[START OF AVAILABLE DATA]

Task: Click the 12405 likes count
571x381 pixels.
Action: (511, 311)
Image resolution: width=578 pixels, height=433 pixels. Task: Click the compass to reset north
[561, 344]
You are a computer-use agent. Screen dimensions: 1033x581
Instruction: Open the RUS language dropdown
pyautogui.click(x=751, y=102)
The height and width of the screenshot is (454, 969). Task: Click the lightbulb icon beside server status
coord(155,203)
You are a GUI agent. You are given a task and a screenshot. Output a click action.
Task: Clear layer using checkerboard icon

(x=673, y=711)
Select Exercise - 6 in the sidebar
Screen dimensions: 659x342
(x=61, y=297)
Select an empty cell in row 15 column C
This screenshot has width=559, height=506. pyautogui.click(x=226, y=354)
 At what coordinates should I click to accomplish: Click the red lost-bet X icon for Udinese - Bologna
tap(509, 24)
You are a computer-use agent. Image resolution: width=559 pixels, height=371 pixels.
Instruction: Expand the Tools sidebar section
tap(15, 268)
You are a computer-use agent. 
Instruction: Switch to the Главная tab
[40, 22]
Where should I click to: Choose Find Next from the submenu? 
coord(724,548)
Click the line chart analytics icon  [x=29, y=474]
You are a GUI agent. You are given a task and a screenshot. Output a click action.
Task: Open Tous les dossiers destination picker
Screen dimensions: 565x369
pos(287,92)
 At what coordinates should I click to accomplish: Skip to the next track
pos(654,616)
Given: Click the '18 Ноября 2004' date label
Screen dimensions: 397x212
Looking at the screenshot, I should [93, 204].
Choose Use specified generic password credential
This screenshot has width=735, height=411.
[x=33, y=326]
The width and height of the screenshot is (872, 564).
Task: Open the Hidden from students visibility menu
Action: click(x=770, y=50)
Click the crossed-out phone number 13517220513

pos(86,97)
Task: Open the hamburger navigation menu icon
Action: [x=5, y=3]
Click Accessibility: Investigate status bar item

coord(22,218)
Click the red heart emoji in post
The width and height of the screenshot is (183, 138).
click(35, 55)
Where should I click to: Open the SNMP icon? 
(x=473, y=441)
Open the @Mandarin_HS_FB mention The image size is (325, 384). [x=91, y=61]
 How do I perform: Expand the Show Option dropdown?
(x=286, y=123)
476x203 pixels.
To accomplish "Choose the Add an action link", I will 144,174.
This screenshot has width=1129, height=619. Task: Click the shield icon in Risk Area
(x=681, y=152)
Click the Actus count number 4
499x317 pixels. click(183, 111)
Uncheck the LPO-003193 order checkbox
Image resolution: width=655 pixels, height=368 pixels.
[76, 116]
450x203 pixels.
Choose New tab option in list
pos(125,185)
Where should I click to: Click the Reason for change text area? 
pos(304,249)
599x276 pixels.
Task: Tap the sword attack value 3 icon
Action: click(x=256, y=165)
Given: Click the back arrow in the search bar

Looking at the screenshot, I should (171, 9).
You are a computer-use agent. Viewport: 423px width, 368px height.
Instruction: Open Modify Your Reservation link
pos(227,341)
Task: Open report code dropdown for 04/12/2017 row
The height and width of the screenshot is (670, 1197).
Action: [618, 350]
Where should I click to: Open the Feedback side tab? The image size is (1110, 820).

[END OF AVAILABLE DATA]

EXERCISE INSTRUCTIONS:
Edit the listing above by replacing "Where should I click to" with "Where do I click to" wherever it occurs, keeping everything else the same.

FULL RESPONSE:
Task: Click the 12405 likes count
571x381 pixels.
Action: (511, 311)
Image resolution: width=578 pixels, height=433 pixels. Task: Click the compass to reset north
[561, 344]
You are a computer-use agent. Screen dimensions: 1033x581
Instruction: Open the RUS language dropdown
pyautogui.click(x=751, y=102)
The height and width of the screenshot is (454, 969). Task: Click the lightbulb icon beside server status
coord(155,203)
You are a GUI agent. You are given a task and a screenshot. Output a click action.
Task: Clear layer using checkerboard icon

(x=673, y=711)
Select Exercise - 6 in the sidebar
Screen dimensions: 659x342
(x=61, y=297)
Select an empty cell in row 15 column C
This screenshot has width=559, height=506. pyautogui.click(x=226, y=354)
 At what coordinates should I click to accomplish: Click the red lost-bet X icon for Udinese - Bologna
tap(509, 24)
You are a computer-use agent. Image resolution: width=559 pixels, height=371 pixels.
Instruction: Expand the Tools sidebar section
tap(15, 268)
You are a computer-use agent. 
Instruction: Switch to the Главная tab
[40, 22]
Where do I click to: Choose Find Next from the submenu? 
coord(724,548)
Click the line chart analytics icon  [x=29, y=474]
You are a GUI agent. You are given a task and a screenshot. Output a click action.
Task: Open Tous les dossiers destination picker
Screen dimensions: 565x369
pos(287,92)
 At what coordinates should I click to accomplish: Skip to the next track
pos(654,616)
Given: Click the '18 Ноября 2004' date label
Screen dimensions: 397x212
Looking at the screenshot, I should [93, 204].
Choose Use specified generic password credential
This screenshot has width=735, height=411.
[x=33, y=326]
The width and height of the screenshot is (872, 564).
Task: Open the Hidden from students visibility menu
Action: click(x=770, y=50)
Click the crossed-out phone number 13517220513

pos(86,97)
Task: Open the hamburger navigation menu icon
Action: [x=5, y=3]
Click Accessibility: Investigate status bar item

coord(22,218)
Click the red heart emoji in post
The width and height of the screenshot is (183, 138).
click(35, 55)
Where do I click to: Open the SNMP icon? 
(x=473, y=441)
Open the @Mandarin_HS_FB mention The image size is (325, 384). [x=91, y=61]
 How do I perform: Expand the Show Option dropdown?
(x=286, y=123)
476x203 pixels.
To accomplish "Choose the Add an action link", I will 144,174.
This screenshot has width=1129, height=619. Task: Click the shield icon in Risk Area
(x=681, y=152)
Click the Actus count number 4
499x317 pixels. click(183, 111)
Uncheck the LPO-003193 order checkbox
Image resolution: width=655 pixels, height=368 pixels.
[76, 116]
450x203 pixels.
Choose New tab option in list
pos(125,185)
Where do I click to: Click the Reason for change text area? 
pos(304,249)
599x276 pixels.
Task: Tap the sword attack value 3 icon
Action: click(x=256, y=165)
Given: Click the back arrow in the search bar

Looking at the screenshot, I should (171, 9).
You are a computer-use agent. Viewport: 423px width, 368px height.
Instruction: Open Modify Your Reservation link
pos(227,341)
Task: Open report code dropdown for 04/12/2017 row
The height and width of the screenshot is (670, 1197).
Action: [618, 350]
Where do I click to: Open the Feedback side tab? The image size is (1110, 820).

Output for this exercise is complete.